***** Supplied material *****
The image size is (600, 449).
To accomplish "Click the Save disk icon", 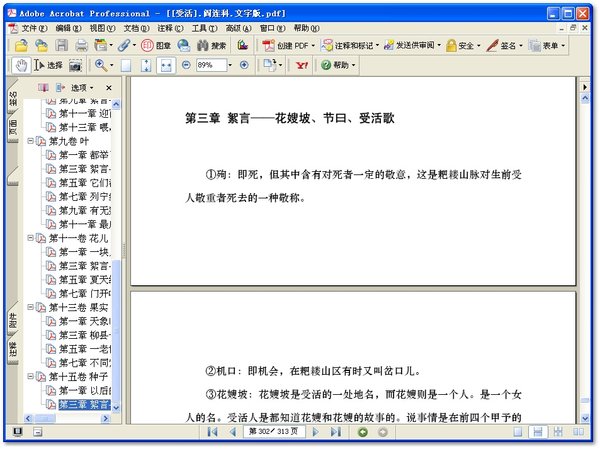I will 62,46.
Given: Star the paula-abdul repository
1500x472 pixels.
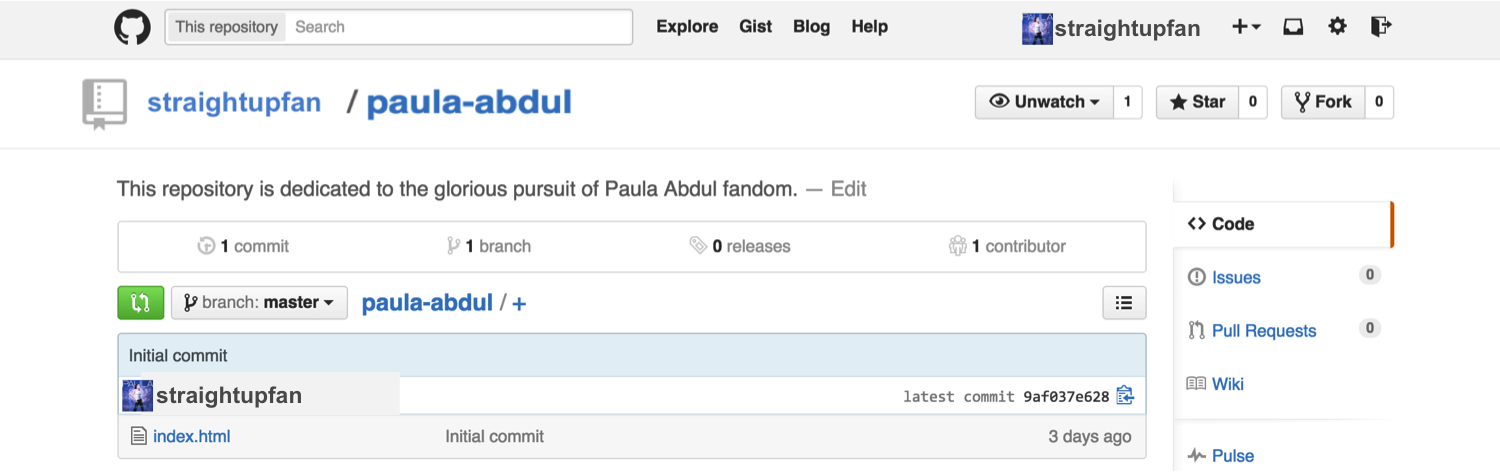Looking at the screenshot, I should click(1197, 102).
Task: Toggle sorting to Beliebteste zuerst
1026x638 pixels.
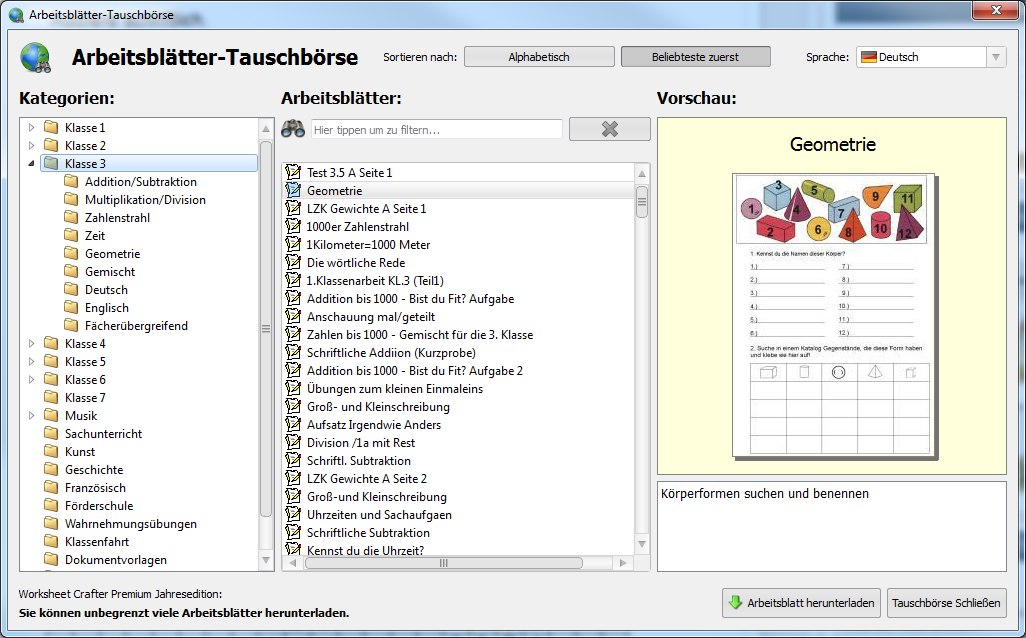Action: (695, 57)
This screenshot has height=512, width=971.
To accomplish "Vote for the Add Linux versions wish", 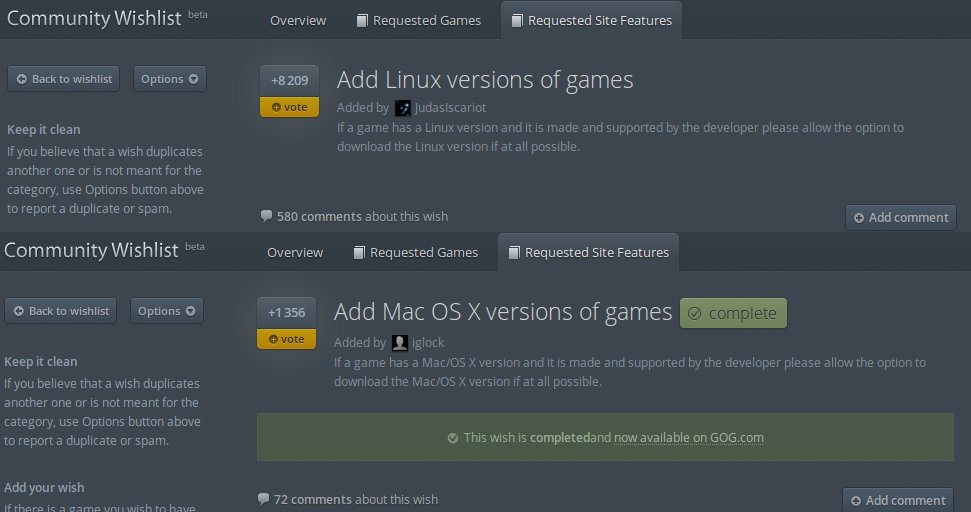I will pos(289,107).
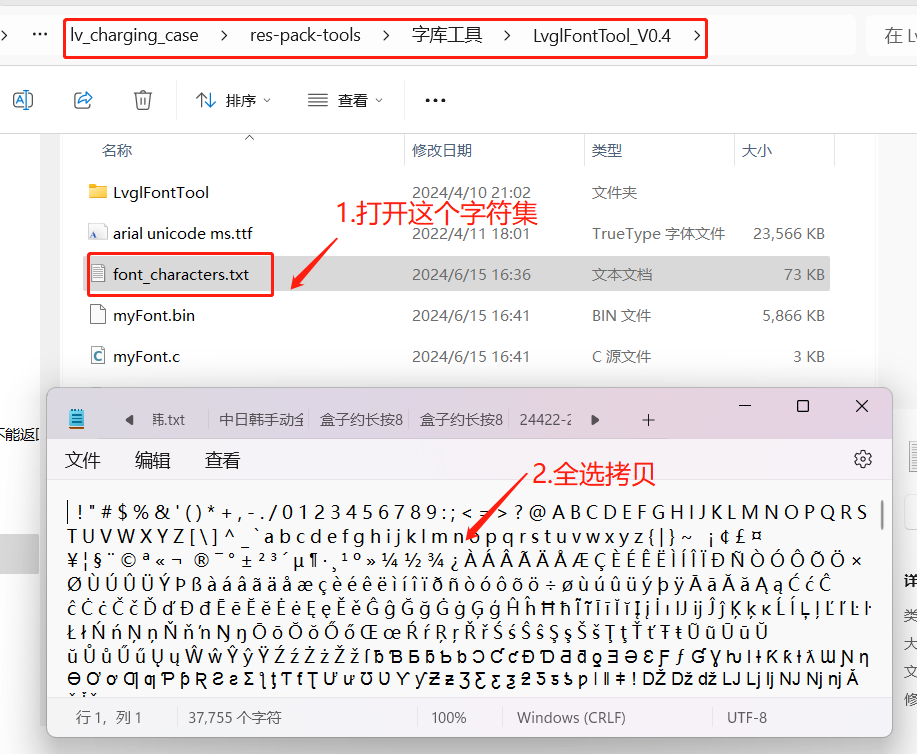Image resolution: width=917 pixels, height=754 pixels.
Task: Open the 排序 sort dropdown
Action: pos(233,101)
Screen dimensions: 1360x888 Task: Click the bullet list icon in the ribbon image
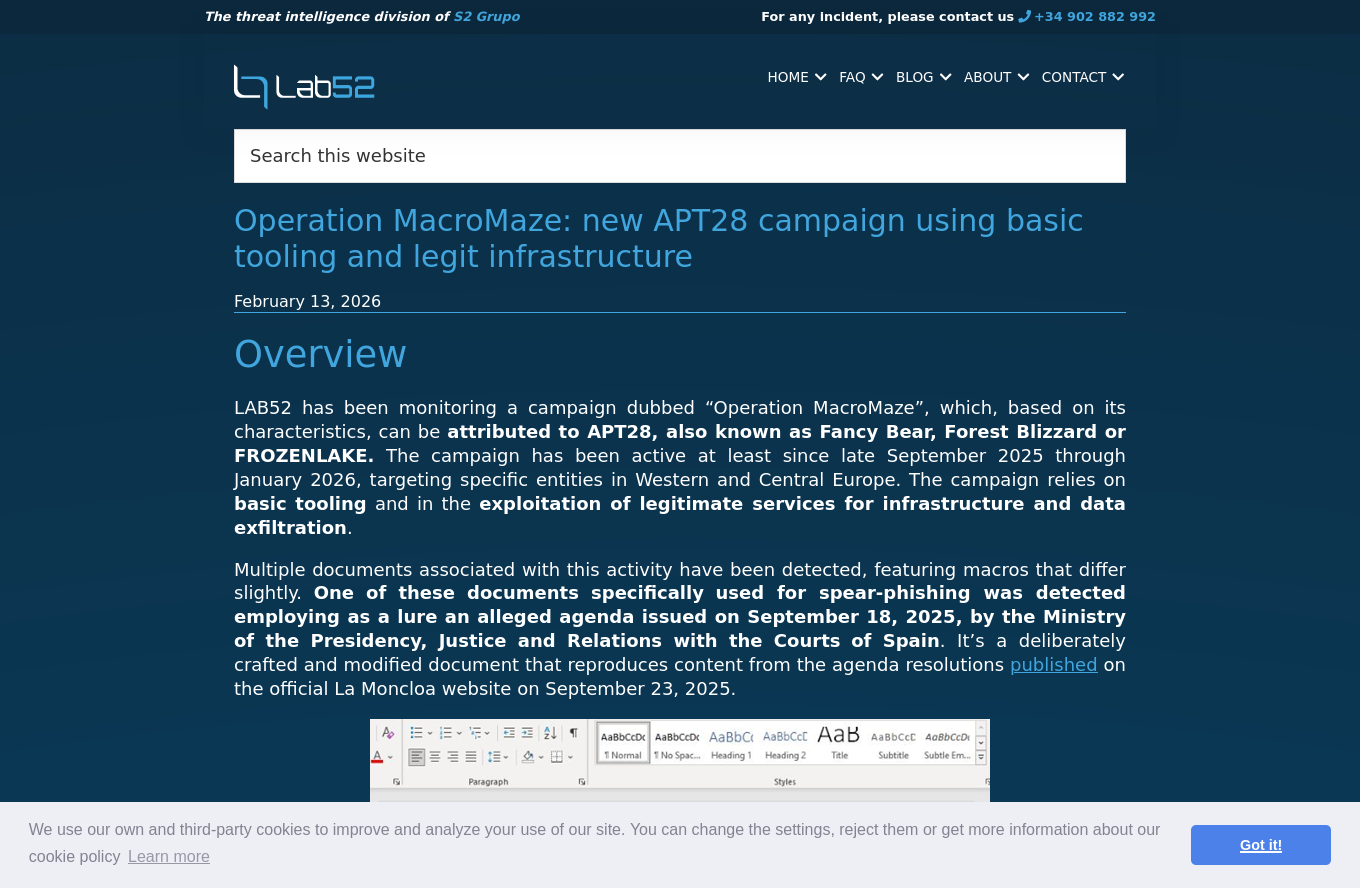[x=417, y=733]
*****
- Work item
Repeat exactly the lines in the entries from the one containing "Screen dimensions: 1360x888" to the final line, inclusive, and nothing beyond them; skip pictures.

- Output for this task
Screen dimensions: 1360x888 Task: Click the bullet list icon in the ribbon image
[x=417, y=733]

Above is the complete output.